Even so, there is still a lot of friction from the people in the acquired company. Often, they'll say things like, Hey, this is the best product in the industry, why do you want to change? Or, You’ve got a lot of things to do now, why do you want to touch my area? They talk this way in part because everybody’s trying to protect their unit’s jobs. When we push back, the managers who own the process will say, It’s easy for you to ask me to change it, but I have to face those people we won’t need if we eliminate that process.

We listen, but we maintain the momentum. One way we do that is by changing as much as possible the texture of the acquired company right away. On Day One, we change all our branding, all our collaboration tools, all the email, the WebEx, and every single sign-on. When people come to work that morning, they have to feel that they are part of a new organization.

Stripped-Down Decision Making

On our side, we have done a number of things to streamline our own decision-making and reduce our internal friction. The main thing is that we don’t do any of our own development. I have a triangular-shaped operating model in which the other decision makers and I occupy a very small portion of the top of the triangle while we outsource the base, the teams that do the development, to our technology partners or to cloud providers. We seldom do any hands-on work.

As a result, we are not emotionally attached to any particular solution; we aren’t anxious about our jobs; and we aren’t constrained by capacity. If we need more help, we can get it very easily. Whenever we need something built, we take the order to our partners or to the cloud, and we get it done.

We’re also a very flat organization, which further accelerates our decision-making. Nobody has to ask my permission to act. We don’t silo teams, or people. We try to behave like a small startup, and we move fast. 

A Certain Kind of Risk-Taker

One of the biggest issues we face in any integration is finding a few people who are ready for this kind of challenge. I spend a lot of time talking to the managers of our acquired companies, telling them about our culture and asking their candid opinion about who they think would survive here. Then I talk to their nominees. The ones I like, I give three or four months to prove themselves.    

Many of them don’t make it. I always tell the managers that when I look for an employee, there are three things I look for: skills, knowledge, and attitude. Of these, the last is the most important. I can buy skills, I can send people for training to gain knowledge. But I can’t buy attitude.

I tell people right up front that Broadcom isn’t for everybody. There are no mentors; there is nobody to hold your hand. Everyone on my team has the maturity and the ability to navigate a high level of chaos.

They also have to be capable of handling risk. In many larger companies, the C-suite prefers throwing money to taking risks. Our company is the opposite. Getting money is hard – you have to fight tooth and nail to get money – but you’re free to take risks.

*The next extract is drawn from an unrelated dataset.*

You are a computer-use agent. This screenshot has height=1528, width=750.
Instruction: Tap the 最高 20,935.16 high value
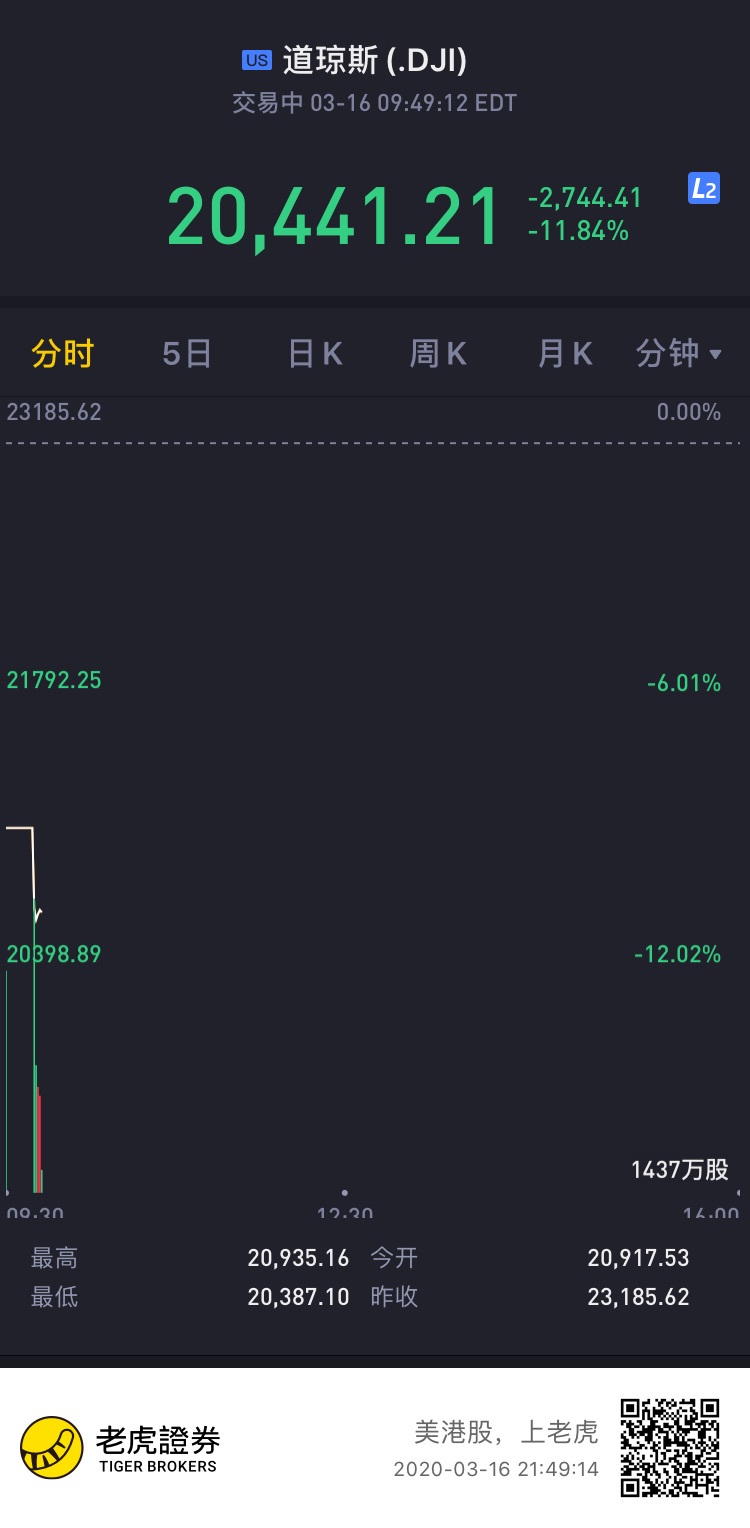(298, 1258)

Of course, you have skin in the game with any risk you take. If you fail, there is no group hug.

Our CEO doesn’t like it when we say, we – IT – failed. He says, There is no ‘we’ here. We need to know who made the call. If it’s me, sometimes I have to go and stand up and say, It’s me. I made the call. I was wrong, and I’ll fix it. He respects that, but he also asks, How are you going to fix it? Why did you make this call? What was your assumption? It’s a painful system, but it’s also a good way to make sure anything you break gets fixed quickly – and the mistake doesn’t happen again.

The Takeaways 

A successful integration depends on moving quickly. People in an acquired company expect to see changes, and if you’re planning on making some, you need do so right away.

Be as honest and open as you can be, particularly when it comes to employment. It’s better to get bad news out of the way quickly.

Outsourcing development reduces emotional involvement with particular software programs and makes scaling up easier.

Give managers the authority to move quickly but hold them accountable for their decisions.